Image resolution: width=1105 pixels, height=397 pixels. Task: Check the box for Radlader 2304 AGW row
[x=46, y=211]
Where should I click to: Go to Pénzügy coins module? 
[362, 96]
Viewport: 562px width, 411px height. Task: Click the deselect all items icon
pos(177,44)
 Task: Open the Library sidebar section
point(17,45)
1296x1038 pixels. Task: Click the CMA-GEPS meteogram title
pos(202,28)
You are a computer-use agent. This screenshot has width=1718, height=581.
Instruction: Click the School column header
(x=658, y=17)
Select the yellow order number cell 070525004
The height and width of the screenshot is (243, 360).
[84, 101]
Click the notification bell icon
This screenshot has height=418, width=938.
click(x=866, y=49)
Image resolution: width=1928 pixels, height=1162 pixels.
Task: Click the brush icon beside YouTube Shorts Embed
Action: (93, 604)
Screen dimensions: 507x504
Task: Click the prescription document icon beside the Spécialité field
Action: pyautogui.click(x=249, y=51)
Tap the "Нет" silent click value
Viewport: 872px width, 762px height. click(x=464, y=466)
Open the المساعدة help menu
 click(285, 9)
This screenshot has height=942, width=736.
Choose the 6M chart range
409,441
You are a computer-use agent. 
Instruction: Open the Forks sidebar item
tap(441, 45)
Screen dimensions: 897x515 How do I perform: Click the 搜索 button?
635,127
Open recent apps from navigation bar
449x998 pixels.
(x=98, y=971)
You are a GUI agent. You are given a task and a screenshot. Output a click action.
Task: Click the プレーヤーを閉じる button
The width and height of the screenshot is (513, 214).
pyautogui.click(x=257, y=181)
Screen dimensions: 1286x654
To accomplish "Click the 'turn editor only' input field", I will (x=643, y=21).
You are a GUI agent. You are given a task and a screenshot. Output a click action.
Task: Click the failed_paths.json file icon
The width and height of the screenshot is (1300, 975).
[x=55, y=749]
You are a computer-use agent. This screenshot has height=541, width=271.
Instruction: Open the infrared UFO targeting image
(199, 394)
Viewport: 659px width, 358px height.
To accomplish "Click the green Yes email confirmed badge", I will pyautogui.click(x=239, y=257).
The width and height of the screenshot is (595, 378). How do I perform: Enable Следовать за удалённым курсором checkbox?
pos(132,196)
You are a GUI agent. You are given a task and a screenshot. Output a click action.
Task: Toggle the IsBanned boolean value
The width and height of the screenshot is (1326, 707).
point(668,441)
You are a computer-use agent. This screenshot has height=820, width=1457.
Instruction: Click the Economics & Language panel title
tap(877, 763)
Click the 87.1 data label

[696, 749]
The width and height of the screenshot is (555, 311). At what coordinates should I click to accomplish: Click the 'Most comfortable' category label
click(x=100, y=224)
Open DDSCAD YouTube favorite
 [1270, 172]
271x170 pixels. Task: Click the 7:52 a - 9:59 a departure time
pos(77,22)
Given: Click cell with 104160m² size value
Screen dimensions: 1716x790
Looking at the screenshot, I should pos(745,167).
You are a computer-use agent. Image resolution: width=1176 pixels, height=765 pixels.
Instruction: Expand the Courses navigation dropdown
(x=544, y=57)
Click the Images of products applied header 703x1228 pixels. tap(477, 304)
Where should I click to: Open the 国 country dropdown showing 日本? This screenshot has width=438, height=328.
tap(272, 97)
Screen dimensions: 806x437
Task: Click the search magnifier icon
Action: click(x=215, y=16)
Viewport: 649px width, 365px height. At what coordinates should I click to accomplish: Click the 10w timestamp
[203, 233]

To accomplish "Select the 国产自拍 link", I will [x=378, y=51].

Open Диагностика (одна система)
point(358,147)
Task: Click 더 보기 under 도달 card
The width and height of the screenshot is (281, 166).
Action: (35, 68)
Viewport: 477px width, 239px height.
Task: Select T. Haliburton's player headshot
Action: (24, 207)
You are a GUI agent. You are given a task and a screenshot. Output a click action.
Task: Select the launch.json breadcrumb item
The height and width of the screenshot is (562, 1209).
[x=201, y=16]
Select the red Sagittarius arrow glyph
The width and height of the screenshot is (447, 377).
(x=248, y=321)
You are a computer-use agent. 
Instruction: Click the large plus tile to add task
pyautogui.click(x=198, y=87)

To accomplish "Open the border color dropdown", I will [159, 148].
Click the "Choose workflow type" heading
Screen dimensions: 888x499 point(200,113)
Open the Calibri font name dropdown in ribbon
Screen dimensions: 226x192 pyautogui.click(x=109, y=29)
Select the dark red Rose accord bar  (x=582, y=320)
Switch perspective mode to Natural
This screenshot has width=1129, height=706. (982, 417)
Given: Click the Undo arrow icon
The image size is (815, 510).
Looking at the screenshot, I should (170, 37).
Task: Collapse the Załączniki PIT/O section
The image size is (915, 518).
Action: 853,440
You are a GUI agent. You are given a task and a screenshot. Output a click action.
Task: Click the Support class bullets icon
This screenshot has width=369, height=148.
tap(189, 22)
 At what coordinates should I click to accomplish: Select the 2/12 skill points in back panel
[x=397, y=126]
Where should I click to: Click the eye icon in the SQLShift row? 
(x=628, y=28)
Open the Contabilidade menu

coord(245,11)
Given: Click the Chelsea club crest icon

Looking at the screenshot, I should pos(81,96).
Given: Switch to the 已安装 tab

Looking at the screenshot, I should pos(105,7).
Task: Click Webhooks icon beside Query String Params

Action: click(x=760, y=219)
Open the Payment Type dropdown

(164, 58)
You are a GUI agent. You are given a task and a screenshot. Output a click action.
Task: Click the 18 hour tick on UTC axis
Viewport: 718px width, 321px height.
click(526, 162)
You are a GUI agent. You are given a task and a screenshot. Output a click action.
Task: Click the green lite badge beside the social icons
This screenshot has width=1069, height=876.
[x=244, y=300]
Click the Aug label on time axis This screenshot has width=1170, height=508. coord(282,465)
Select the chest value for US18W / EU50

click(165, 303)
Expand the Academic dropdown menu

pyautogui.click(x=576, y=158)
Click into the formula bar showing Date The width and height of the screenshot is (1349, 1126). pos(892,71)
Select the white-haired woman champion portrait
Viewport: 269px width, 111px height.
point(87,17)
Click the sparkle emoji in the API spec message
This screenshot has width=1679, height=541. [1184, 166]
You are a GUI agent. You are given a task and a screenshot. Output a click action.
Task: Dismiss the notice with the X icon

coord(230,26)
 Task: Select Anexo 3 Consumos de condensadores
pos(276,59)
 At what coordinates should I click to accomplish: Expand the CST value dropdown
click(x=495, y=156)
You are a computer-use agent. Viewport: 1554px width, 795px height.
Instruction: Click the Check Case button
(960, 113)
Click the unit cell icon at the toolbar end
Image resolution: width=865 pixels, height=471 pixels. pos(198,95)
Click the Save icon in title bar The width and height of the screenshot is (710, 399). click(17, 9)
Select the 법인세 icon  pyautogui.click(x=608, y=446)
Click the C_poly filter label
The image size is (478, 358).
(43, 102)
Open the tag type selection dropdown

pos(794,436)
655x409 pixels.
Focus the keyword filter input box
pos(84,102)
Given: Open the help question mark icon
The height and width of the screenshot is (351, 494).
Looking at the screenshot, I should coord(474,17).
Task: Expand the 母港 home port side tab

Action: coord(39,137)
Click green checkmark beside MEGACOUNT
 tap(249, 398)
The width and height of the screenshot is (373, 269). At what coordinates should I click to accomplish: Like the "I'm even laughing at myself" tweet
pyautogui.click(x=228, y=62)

+===+

Task instructions =>
Please copy out verbatim the part of the records above that opens with the line containing "Select the 법인세" and closes with the last line of the records.

Exercise solution =>
Select the 법인세 icon  pyautogui.click(x=608, y=446)
Click the C_poly filter label
The image size is (478, 358).
(43, 102)
Open the tag type selection dropdown

pos(794,436)
655x409 pixels.
Focus the keyword filter input box
pos(84,102)
Given: Open the help question mark icon
The height and width of the screenshot is (351, 494).
Looking at the screenshot, I should coord(474,17).
Task: Expand the 母港 home port side tab

Action: coord(39,137)
Click green checkmark beside MEGACOUNT
 tap(249, 398)
The width and height of the screenshot is (373, 269). At what coordinates should I click to accomplish: Like the "I'm even laughing at myself" tweet
pyautogui.click(x=228, y=62)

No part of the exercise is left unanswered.